Rule explanation: When the parsed URL matches the rule ^pay/([0-9] + )/([0-9] + )/(.*?).html$, then the request will be directed to /pay.php?productid =$1&categoryid=$2.

Also convert http://example.com/pay/25/8/… to http://example.com/pay.php?payid=25 & amp;categoryid=8…

Example 2: File name rewriting

pattern: /(.*)/playlist.m3u8$rule: /$1'.m3u8'

Rule explanation: When the access address is http://domain/app/stream/playlist.m3u8, rewrite the access address to http://domain/app/stream.m3u8.

Application scenarios: In live broadcast application scenarios, because the client mechanism cannot or is inconvenient to upgrade, you can rewrite the URL and change /stream/playlist.m3u8 to /stream.m3u8, where app represents the publishing point and stream represents the stream name. .

Example 3: URL speed limit

If the requested URL is: http://test.example.com/mp4/4E10F356C0FEAD359C33DC5901307461-10.mp4, the speed of this type of file needs to be limited. The speed limit requirements are: no speed limit for the first 20MB, and a speed limit of 800 KB after 20MB. /s, the rule can be written like this:

"rule": "$WHEN($1, $EQ($_HOST, 'test.example.com'))$LIMIT_RATE_AFTER(20, m)$LIMIT_RATE(800, k)",
"pattern": "^(/). + -10.mp4$"

Rule explanation: When $1 is true and the request HOST is test.example.com, the speed is not limited at first 20MB, and then limited to 800KB/s.

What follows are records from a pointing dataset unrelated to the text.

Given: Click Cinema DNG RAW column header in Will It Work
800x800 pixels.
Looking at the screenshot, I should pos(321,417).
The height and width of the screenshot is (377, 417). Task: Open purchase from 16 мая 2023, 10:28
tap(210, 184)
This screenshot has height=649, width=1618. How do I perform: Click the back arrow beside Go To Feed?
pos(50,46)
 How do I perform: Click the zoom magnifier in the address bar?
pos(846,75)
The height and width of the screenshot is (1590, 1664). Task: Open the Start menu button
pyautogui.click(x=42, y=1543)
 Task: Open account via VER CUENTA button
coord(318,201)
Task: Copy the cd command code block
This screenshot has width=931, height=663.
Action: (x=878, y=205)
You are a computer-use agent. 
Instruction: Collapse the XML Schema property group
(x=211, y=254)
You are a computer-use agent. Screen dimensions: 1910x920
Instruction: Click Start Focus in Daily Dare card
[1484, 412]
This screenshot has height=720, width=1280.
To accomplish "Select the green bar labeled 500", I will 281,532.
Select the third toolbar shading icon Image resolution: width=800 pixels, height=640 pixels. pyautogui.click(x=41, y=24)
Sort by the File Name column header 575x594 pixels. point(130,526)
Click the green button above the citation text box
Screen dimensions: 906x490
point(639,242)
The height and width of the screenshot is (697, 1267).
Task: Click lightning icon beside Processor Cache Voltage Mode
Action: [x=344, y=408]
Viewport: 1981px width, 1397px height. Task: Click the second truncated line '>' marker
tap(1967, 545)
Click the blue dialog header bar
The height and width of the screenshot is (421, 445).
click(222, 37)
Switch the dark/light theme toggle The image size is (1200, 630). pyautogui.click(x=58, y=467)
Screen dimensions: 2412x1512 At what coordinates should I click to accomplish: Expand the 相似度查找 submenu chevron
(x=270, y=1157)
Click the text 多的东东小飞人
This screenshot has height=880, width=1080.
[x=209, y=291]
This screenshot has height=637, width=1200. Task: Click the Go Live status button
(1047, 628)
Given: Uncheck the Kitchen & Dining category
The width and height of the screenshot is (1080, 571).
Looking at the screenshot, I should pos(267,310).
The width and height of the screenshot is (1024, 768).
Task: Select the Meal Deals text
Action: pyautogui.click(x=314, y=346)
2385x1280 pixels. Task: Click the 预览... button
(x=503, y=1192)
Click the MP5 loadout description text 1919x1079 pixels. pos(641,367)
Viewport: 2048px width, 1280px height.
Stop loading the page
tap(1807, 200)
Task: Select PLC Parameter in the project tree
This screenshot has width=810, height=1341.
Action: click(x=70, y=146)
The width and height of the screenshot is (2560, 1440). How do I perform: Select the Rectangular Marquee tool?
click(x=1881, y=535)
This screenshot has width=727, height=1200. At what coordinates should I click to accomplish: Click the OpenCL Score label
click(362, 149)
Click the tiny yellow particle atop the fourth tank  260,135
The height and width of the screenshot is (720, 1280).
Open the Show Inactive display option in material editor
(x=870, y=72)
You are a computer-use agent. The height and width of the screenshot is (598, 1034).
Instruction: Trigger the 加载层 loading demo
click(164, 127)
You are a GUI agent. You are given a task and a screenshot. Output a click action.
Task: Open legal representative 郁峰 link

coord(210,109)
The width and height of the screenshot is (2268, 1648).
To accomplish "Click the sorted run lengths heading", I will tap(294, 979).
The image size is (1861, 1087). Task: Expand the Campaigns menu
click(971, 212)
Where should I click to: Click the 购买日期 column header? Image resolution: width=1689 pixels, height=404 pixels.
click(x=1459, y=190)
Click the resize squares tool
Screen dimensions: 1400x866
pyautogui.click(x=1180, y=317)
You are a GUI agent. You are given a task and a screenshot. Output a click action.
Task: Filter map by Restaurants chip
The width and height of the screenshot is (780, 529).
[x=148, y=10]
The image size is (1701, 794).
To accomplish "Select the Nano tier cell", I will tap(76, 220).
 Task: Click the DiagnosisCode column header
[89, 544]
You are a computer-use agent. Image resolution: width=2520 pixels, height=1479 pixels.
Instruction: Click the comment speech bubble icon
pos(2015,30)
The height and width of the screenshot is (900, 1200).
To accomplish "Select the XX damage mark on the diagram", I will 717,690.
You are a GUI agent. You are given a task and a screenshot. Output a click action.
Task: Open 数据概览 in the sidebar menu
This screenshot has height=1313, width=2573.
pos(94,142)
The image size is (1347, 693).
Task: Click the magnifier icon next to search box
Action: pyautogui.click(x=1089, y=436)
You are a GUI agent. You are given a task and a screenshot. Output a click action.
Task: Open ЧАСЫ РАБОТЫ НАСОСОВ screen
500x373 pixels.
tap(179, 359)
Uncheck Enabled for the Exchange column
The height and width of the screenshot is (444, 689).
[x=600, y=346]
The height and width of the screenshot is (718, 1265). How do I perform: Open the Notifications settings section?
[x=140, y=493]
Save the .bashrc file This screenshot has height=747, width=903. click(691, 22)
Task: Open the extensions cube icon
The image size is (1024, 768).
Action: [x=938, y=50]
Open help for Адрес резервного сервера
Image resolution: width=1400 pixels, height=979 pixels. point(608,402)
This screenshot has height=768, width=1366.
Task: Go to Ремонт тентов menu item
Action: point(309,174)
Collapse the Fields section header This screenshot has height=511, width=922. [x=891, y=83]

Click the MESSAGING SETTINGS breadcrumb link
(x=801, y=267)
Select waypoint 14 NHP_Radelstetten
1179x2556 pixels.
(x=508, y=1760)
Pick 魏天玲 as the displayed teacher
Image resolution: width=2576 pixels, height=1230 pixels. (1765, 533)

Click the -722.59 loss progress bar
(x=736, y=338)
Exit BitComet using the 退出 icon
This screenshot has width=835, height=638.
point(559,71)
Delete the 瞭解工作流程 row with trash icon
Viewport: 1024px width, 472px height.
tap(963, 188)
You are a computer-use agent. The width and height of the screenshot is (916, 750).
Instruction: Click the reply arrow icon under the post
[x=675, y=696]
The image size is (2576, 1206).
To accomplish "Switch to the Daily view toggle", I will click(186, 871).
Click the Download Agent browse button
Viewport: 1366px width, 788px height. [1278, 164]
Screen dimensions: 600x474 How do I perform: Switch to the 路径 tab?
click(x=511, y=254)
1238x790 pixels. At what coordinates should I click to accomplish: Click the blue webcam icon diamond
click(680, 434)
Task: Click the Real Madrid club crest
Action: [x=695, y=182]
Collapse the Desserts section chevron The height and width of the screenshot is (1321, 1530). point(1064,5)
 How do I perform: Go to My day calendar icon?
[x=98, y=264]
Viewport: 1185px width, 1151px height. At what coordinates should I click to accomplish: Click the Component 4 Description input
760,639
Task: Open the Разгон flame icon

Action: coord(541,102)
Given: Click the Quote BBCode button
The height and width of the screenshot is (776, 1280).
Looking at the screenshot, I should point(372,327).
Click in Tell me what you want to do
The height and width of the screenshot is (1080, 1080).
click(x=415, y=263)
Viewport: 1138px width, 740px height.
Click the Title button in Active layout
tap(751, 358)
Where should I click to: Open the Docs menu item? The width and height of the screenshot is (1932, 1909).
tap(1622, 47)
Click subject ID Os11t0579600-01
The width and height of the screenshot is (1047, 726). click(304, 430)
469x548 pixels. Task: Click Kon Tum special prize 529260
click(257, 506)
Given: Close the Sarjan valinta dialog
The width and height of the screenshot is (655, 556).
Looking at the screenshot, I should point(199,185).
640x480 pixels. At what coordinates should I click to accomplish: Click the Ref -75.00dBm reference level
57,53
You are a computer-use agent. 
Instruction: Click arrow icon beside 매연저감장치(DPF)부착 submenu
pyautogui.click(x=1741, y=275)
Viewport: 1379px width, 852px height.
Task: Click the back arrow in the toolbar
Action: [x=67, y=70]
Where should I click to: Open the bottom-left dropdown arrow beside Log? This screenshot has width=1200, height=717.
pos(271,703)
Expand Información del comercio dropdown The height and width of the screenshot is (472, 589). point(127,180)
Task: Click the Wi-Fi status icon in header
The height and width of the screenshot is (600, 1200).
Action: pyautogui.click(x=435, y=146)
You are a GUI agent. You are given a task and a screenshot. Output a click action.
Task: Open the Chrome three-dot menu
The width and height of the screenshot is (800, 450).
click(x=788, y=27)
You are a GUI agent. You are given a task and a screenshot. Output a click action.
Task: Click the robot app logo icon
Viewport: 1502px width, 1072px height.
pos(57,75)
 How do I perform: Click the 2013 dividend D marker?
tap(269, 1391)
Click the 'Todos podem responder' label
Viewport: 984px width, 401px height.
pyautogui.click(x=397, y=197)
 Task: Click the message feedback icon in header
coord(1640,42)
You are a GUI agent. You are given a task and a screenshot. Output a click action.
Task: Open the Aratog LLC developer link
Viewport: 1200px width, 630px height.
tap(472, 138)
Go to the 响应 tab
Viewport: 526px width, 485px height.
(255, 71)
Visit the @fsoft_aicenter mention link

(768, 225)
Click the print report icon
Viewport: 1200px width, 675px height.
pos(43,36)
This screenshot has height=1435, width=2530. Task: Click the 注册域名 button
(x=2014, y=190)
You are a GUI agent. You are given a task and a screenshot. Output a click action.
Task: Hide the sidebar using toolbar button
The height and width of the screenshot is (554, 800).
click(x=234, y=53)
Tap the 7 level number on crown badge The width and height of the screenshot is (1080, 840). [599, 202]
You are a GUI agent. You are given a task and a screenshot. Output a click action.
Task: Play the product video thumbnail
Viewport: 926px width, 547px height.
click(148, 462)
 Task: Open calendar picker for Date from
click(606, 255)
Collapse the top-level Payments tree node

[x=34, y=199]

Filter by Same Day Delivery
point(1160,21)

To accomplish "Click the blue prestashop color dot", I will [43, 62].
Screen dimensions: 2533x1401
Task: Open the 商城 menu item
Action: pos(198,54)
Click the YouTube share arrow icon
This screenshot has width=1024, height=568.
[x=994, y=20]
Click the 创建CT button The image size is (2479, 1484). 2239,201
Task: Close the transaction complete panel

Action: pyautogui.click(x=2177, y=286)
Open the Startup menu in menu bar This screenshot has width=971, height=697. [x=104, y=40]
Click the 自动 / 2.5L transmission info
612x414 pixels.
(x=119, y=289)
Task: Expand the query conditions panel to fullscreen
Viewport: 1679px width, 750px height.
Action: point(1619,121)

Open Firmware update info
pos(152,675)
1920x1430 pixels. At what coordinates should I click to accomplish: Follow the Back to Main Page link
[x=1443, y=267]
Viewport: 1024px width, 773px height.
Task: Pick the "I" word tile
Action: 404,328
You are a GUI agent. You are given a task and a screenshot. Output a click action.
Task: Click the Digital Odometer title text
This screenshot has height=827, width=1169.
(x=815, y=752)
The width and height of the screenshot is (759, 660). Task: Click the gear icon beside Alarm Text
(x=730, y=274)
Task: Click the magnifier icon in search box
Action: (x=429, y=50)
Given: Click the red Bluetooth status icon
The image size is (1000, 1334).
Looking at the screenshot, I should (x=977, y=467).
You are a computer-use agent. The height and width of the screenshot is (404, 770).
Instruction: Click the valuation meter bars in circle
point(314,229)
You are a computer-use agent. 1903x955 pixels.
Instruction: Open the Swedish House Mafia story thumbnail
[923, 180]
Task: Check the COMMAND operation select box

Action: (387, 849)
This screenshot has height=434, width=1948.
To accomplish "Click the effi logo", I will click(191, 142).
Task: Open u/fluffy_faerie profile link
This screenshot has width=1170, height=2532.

Youpaiyun CDN edge rule function combined with regular expressions and processing operations can help you simplify content distribution business logic and improve end-user access experience. This rule can be quickly deployed and configured simply, which can greatly reduce business implementation costs. Website and web application developers or security engineers can quickly create edge rule sets to improve website security and distribution performance. For details, please view the documentation: https://help.upyun.com/docs/edgerules/

Finally, let me recommend a useful regular expression matching testing tool: https://regex101.com/,
You can quickly test which strings can match the rules, and the matching rules are explained in detail, which is super convenient for writing and testing.